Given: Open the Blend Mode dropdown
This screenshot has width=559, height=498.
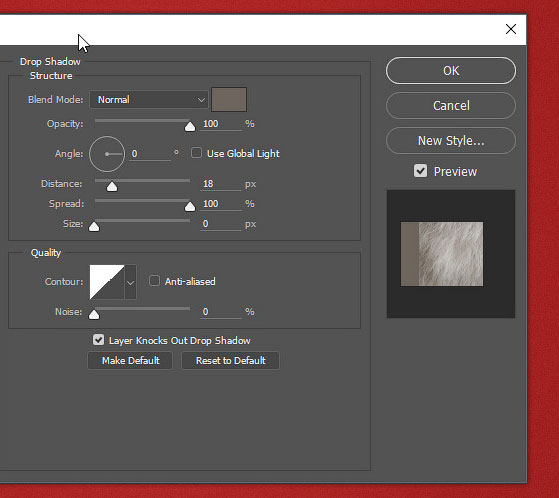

* * *

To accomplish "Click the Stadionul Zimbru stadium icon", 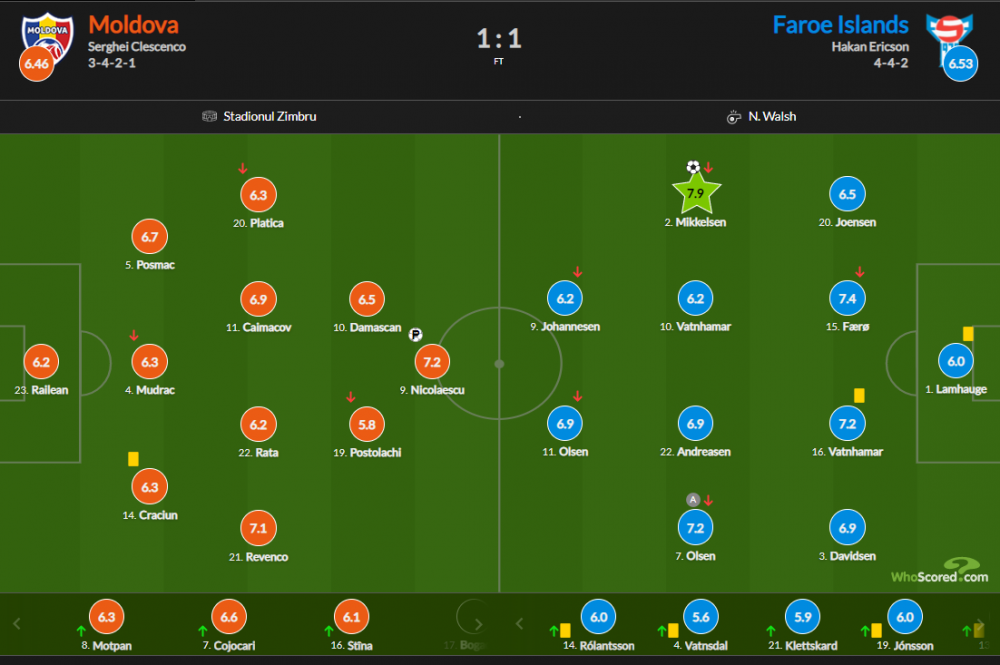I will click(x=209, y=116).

* * *

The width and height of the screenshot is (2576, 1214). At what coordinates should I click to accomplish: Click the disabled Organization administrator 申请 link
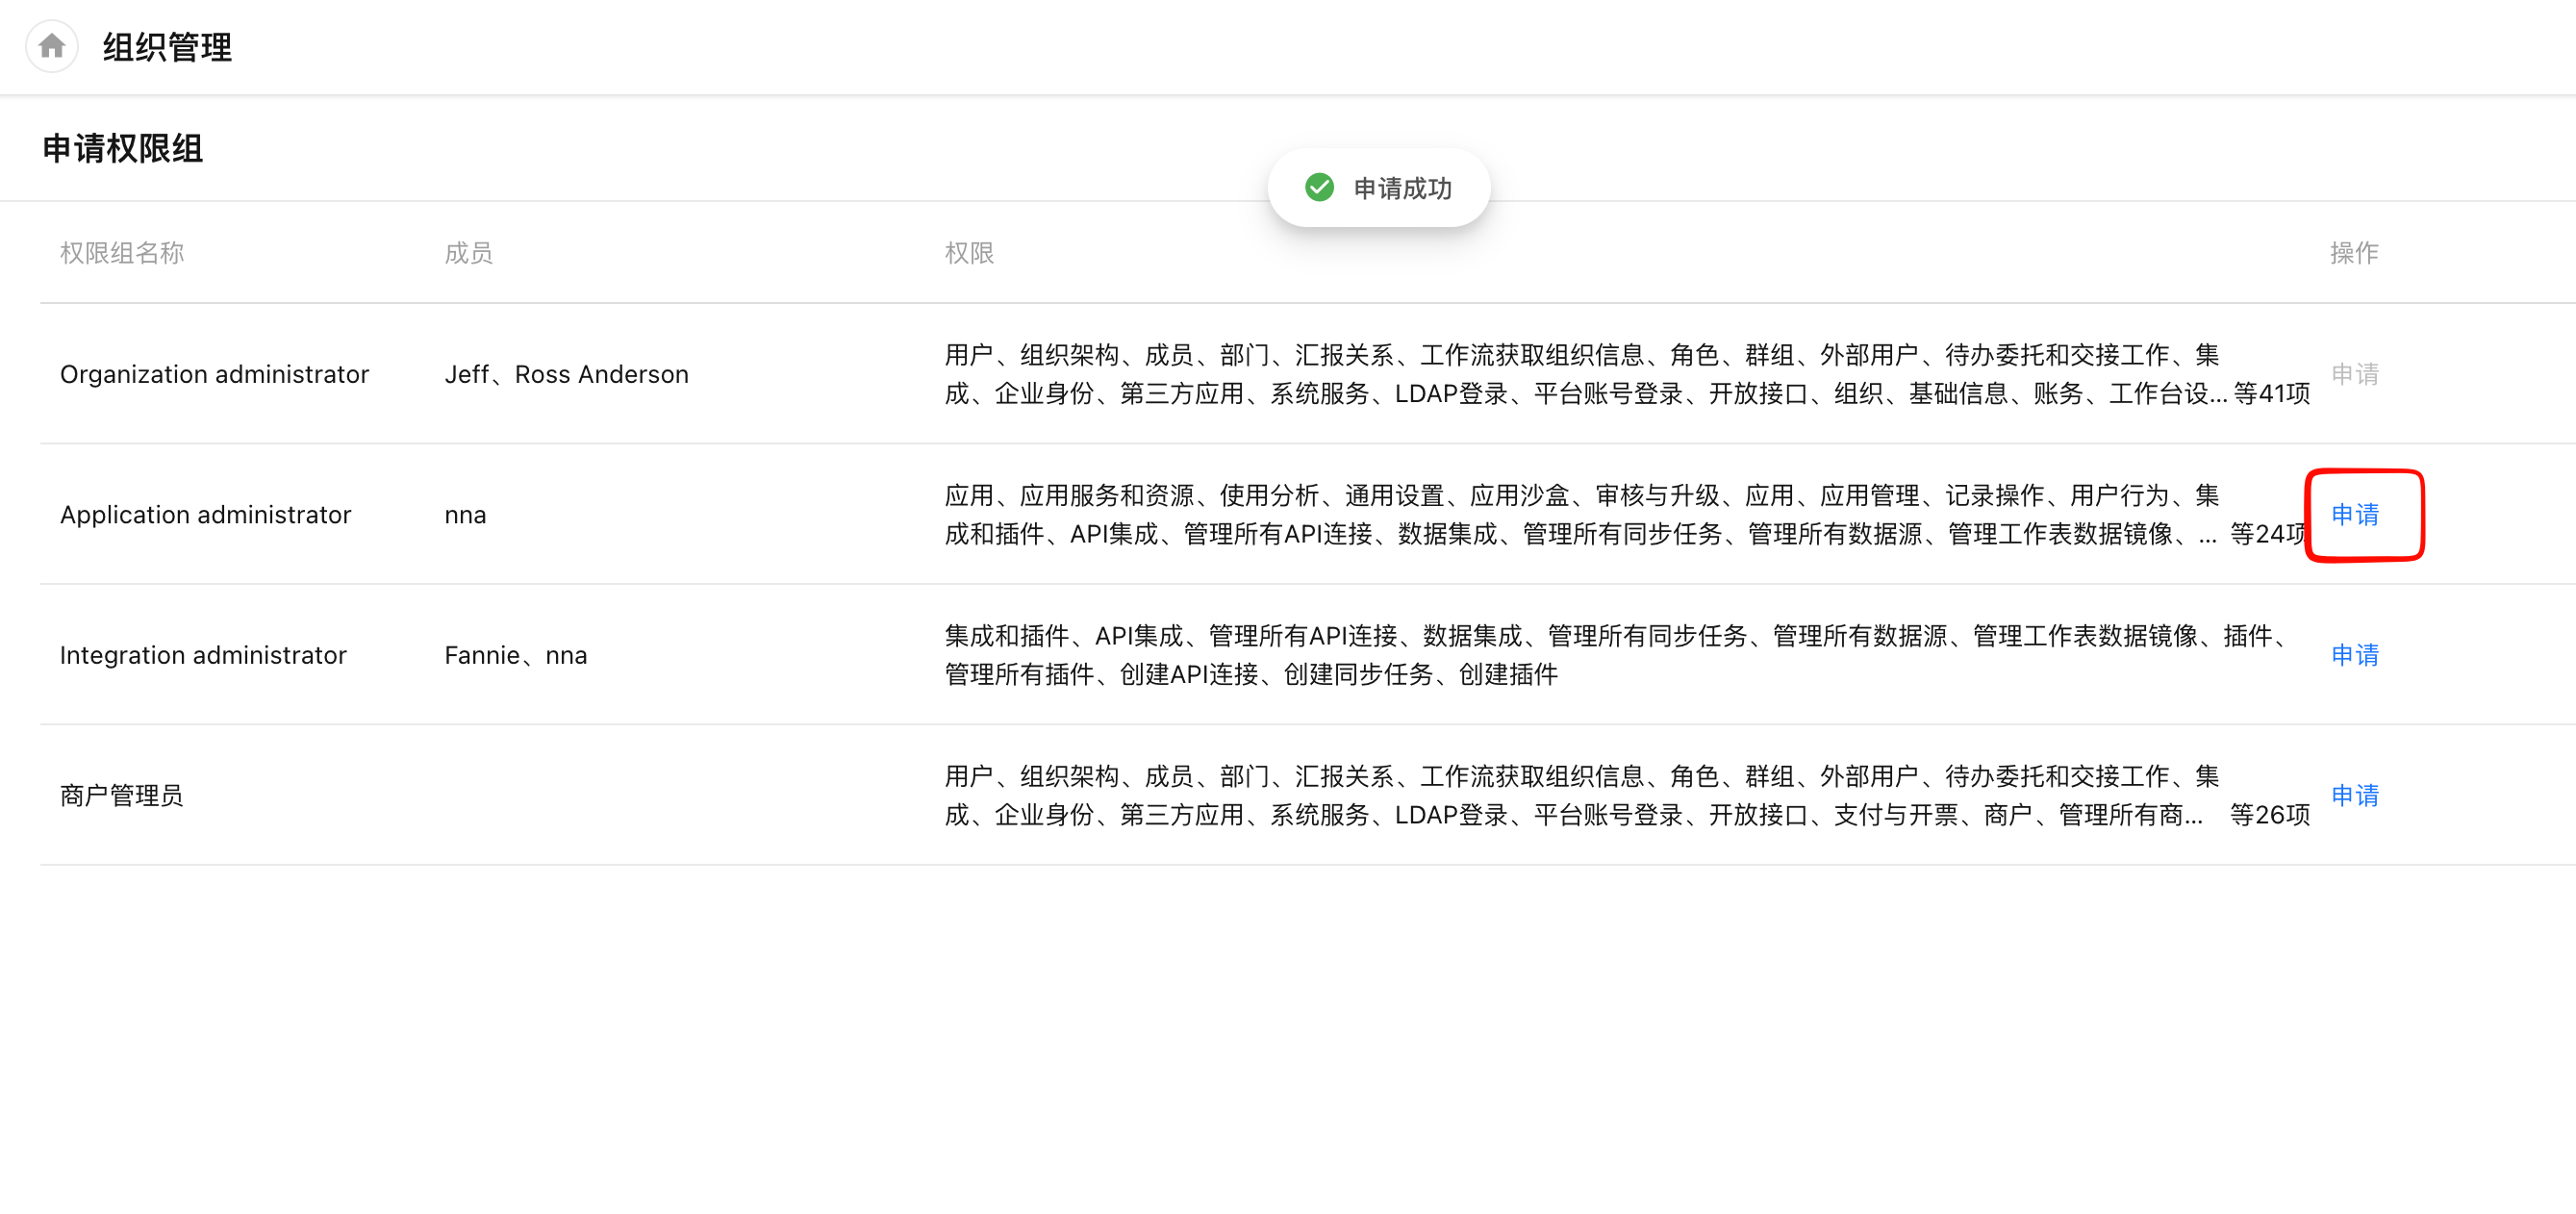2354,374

### [What the exercise asks]
What you return should be exactly the lines above, starting at the one with "Given: Open the Blend Mode dropdown" and ending at the one with "This screenshot has width=559, height=498.", and nothing else.

### [The answer]
Given: Open the Blend Mode dropdown
This screenshot has width=559, height=498.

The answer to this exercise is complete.